(Task description): Please rewrite all of the material below, replacing every "Viewport" with "Display" and leaving everything else unchanged.

(Material):

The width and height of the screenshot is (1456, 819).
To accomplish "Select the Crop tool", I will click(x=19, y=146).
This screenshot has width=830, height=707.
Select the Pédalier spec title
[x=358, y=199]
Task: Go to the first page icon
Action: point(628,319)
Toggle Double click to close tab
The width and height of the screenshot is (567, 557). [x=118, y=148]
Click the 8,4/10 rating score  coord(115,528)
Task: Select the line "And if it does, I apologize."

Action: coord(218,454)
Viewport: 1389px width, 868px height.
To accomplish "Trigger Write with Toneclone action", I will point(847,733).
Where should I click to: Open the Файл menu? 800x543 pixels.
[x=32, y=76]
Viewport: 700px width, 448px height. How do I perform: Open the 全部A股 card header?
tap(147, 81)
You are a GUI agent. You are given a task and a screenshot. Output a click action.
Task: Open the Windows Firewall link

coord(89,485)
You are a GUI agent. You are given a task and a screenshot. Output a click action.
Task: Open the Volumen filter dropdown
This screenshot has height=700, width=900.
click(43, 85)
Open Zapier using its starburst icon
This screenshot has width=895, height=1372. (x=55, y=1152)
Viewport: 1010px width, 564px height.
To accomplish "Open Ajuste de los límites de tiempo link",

(The completed task):
The width and height of the screenshot is (1456, 819).
To accomplish "Select the Crop tool", I will click(x=19, y=146).
This screenshot has width=830, height=707.
Select the Pédalier spec title
[x=358, y=199]
Task: Go to the first page icon
Action: point(628,319)
Toggle Double click to close tab
The width and height of the screenshot is (567, 557). [x=118, y=148]
Click the 8,4/10 rating score  coord(115,528)
Task: Select the line "And if it does, I apologize."

Action: coord(218,454)
Display: 1389px width, 868px height.
To accomplish "Trigger Write with Toneclone action", I will point(847,733).
Where should I click to: Open the Файл menu? 800x543 pixels.
[x=32, y=76]
Display: 700px width, 448px height. How do I perform: Open the 全部A股 card header?
tap(147, 81)
You are a GUI agent. You are given a task and a screenshot. Output a click action.
Task: Open the Windows Firewall link

coord(89,485)
You are a GUI agent. You are given a task and a screenshot. Output a click action.
Task: Open the Volumen filter dropdown
This screenshot has height=700, width=900.
click(43, 85)
Open Zapier using its starburst icon
This screenshot has width=895, height=1372. (x=55, y=1152)
Display: 1010px width, 564px height.
To accomplish "Open Ajuste de los límites de tiempo link",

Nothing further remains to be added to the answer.